:: Trecho fornecido

O rugby “dentro de casa” num Mundo “fechado”
São quase nove horas da noite, o sol ainda tinge de dourado os prédios-gaiolas apinhados de gentes, aqui e ali ouve-se o som de carros passeando por ruas ermas. Nas últimas semanas, meses, o ritmo tem sido assim: arrastado, sem muita agitação lá fora. Só os pássaros que circulam livremente pela cidade, fazendo imenso barulho por finalmente serem os donos da cidade.
Basta ligar o computador, e em alguns minutos, do outro lado do oceano, e ao mesmo tempo no interior da minha sala, começará uma “live” com o grande Hugo Porta, lendário camisa 10 dos Pumas, tido como o maior jogador argentino de rugby da história. Não é sempre que se pode ouvir suas histórias e nem tampouco fazer uma pergunta para este Dios de Las canchas. Um grande programa para animar uma noite melancólica, sem dúvida.
Mais cedo pude acompanhar o cotidiano dos Appleton, engraçado, até parece nome de série americana dos anos 60. Mas, como todos sabemos, trata-se de uma das famílias mais tradicionais do rugby português, internacionais inúmeras vezes pelos Lobos. Excelentes companhias para o meu pequeno almoço.
Ainda tive tempo, durante o lanche da tarde, para espiar os “stories” produzidos pelas Yaras brasileiras que apesar de não saberem quando as competições voltam, mantém-se em plena atividade praticando sessões de exercícios e promovendo divertidos desafios nas redes sociais.
Nestes tempos sombrios e monótonos que vivemos confinados em casa, observando ruas vazias das janelas de nossos prédios e casas, ter a companhia de alguns dos meus ídolos no rugby tem sido uma grande dádiva.
Os dias que antes eram divididos por ações como tomar o metro, ir ao trabalho ou a escola, agora são regidos pelas trivias promovidas por inúmeros clubes e federações, as famosas “lives” com os mais variados assuntos e pessoas, há até treinos funcionais para suprir a falta da tão necessária serotonina.
Pode-se escolher, inclusive, entre treinar com uma Charmaine Smith ou uma Catarina Ribeiro, praticar o espanhol com algum time argentino ou treinar com teu próprio time via alguma plataforma de vídeo call. Não importa a hora do dia ou da noite, temos algum rugbier, seja treinador, jogador em atividade ou não, preparador físico, falando ou fazendo algo, bem ao alcance de nossas mãos. Eis o verdadeiro rugby on demand.
Se não consegues animar-te para sair do sofá, pode-se disfrutar de uma infinidade de jogos clássicos que várias federações e até a própria World Rugby, finalmente, disponibilizaram nos últimos dias. Não precisas mais recorrer à memória ou se contentar com highlights de má qualidade. Distração mais que bem-vinda para assistires no telemóvel ou no computador.
Como não bastasse, encontra-se rugby até nas notícias .
Não é invulgar atletas terem outras profissões e muitos trocaram suas camisolas pelas fardas médicas e estão na linha de frente no combate ao covid-19, seja como médicos, enfermeiros ou outros profissionais essenciais à suas comunidades nesse período.
Já está pra história que neste período o rugby se tornou mais próximo, mais humano. Ver jogadores envolvidos em causas humanitárias, seja distribuindo comidas e outros materiais aos mais necessitados, seja na linha de frente atuando como médicos e enfermeiros, descobrimos que nossos ídolos são pessoas como nós. E que sabem que nós existimos.
Há muitas incertezas sobre como será a vida após esta pandemia, mas, algo que podemos afirmar é que há muitas lições para se levar. E uma delas é a de que os valores deste esporte que tanto amamos estão mais vivos que nunca.

::::
:: Trechos dos dados

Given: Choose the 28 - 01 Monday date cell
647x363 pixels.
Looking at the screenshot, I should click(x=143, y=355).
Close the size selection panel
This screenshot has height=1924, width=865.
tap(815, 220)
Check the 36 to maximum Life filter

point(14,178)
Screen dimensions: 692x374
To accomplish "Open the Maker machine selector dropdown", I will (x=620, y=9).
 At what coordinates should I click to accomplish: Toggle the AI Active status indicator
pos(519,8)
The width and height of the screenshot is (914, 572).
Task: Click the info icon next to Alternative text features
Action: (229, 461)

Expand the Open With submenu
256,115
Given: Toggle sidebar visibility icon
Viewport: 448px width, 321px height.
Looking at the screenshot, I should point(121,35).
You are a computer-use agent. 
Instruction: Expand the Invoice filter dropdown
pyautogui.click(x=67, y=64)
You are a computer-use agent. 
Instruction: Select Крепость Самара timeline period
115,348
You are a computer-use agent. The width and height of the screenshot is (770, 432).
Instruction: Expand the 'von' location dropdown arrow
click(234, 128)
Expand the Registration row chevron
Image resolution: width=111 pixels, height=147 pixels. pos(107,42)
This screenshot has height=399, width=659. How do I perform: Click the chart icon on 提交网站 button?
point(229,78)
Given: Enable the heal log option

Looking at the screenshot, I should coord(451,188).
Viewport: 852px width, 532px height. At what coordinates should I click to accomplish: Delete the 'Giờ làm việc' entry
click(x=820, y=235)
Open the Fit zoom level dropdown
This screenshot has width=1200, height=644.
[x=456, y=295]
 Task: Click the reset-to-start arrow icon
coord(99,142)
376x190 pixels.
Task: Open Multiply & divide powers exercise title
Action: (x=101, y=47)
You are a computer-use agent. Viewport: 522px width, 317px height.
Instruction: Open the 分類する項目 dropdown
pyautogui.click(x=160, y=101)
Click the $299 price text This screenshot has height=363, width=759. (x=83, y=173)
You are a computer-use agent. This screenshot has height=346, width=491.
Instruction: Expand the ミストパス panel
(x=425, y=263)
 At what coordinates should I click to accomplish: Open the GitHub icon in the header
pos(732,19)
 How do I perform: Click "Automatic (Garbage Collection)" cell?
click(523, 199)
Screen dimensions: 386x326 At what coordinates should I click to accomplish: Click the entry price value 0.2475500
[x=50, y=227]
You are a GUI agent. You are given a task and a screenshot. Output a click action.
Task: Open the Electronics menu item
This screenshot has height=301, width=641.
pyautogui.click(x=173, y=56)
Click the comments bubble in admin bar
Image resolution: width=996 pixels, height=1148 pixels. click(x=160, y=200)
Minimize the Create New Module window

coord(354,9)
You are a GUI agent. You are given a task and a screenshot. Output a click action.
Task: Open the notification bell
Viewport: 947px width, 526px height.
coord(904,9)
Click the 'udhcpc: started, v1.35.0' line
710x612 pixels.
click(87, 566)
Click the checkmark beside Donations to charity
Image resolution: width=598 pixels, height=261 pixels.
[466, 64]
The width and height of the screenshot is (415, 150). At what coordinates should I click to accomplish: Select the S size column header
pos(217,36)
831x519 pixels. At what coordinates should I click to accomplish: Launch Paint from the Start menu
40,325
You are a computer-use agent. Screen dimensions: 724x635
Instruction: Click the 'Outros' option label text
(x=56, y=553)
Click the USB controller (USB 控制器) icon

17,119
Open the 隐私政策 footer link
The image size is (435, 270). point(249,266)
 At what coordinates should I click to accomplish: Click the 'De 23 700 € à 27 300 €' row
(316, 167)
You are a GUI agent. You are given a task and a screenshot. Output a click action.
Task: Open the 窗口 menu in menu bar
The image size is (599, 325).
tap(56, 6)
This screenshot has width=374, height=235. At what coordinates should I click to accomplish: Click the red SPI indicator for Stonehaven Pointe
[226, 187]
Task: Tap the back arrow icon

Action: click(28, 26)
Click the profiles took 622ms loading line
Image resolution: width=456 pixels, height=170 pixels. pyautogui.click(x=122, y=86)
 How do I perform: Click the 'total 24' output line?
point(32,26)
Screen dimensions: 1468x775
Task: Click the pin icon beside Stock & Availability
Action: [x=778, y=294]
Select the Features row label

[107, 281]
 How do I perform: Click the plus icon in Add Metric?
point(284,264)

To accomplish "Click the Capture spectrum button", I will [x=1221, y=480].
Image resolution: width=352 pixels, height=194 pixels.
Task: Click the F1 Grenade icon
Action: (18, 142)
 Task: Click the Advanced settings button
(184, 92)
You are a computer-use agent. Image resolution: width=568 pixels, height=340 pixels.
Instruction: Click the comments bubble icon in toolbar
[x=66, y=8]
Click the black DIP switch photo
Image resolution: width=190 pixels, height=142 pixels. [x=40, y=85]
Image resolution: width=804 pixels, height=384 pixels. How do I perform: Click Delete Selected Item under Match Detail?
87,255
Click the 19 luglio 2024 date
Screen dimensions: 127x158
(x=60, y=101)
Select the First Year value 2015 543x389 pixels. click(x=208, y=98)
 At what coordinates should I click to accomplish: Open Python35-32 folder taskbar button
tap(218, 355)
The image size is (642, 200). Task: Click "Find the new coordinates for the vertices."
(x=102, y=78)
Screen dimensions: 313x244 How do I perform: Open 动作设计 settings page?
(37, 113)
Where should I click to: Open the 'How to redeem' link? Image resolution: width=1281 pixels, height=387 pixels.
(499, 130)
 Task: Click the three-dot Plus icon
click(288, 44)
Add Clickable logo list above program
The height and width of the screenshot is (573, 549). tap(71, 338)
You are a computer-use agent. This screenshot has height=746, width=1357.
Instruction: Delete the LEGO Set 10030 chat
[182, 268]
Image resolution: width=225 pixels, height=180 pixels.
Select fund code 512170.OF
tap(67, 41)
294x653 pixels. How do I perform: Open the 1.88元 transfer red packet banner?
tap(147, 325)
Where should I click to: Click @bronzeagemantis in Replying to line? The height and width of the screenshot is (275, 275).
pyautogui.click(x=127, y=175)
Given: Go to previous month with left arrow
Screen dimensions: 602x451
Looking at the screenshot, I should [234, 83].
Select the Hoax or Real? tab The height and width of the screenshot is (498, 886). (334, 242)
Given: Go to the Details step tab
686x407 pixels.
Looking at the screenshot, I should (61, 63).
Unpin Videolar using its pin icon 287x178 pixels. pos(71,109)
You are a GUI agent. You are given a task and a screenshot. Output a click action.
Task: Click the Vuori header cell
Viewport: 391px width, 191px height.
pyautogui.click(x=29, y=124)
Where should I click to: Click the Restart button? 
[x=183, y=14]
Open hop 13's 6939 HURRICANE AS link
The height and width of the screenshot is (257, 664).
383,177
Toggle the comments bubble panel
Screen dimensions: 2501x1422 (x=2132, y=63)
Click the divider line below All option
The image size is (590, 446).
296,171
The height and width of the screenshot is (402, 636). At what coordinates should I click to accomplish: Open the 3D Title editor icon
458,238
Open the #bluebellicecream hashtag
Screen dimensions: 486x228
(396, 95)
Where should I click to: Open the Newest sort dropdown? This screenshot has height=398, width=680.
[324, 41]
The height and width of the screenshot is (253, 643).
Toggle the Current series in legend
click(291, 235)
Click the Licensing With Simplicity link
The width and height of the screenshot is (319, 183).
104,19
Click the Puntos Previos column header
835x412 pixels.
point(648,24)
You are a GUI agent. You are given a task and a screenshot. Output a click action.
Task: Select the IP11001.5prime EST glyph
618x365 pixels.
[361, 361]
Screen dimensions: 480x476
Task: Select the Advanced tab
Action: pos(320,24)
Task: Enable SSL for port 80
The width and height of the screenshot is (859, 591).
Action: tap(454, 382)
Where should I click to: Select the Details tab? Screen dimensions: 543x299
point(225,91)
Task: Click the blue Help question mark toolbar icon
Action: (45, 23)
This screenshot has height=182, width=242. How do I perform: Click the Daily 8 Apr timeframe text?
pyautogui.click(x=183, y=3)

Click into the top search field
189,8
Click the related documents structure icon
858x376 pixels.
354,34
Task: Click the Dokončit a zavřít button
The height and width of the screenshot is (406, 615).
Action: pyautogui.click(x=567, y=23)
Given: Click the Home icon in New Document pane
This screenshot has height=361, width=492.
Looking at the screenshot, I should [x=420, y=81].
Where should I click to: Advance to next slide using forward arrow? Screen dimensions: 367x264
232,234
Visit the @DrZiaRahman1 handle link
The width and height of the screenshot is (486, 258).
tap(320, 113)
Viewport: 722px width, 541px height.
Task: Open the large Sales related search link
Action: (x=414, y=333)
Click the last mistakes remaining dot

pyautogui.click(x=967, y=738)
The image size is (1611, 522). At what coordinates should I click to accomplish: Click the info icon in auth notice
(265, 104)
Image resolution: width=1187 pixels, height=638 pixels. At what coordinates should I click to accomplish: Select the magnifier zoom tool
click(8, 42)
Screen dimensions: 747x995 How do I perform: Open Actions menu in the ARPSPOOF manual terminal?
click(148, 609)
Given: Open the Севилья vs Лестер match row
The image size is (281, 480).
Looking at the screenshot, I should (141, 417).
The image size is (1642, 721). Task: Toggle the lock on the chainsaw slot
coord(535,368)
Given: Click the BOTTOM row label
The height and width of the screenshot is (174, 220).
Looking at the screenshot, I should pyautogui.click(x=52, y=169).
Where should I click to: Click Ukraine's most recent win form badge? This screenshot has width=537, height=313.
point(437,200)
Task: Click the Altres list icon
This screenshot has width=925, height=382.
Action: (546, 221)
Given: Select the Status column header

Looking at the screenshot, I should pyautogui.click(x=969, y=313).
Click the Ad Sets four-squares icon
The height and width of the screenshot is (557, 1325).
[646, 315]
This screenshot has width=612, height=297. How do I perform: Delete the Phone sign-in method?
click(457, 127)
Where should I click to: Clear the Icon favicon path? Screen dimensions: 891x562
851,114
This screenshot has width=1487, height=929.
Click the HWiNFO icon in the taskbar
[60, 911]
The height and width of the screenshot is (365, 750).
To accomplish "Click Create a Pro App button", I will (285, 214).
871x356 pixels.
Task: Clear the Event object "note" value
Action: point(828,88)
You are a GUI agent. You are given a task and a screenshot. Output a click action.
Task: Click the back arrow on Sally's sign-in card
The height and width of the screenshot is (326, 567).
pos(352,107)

::::

Objetivo do exercício:
Segundo o texto sobre o rugby em casa, quem é tido como o maior jogador argentino de rugby da história?

Sua resposta:
Hugo Porta, lendário camisa 10 dos Pumas.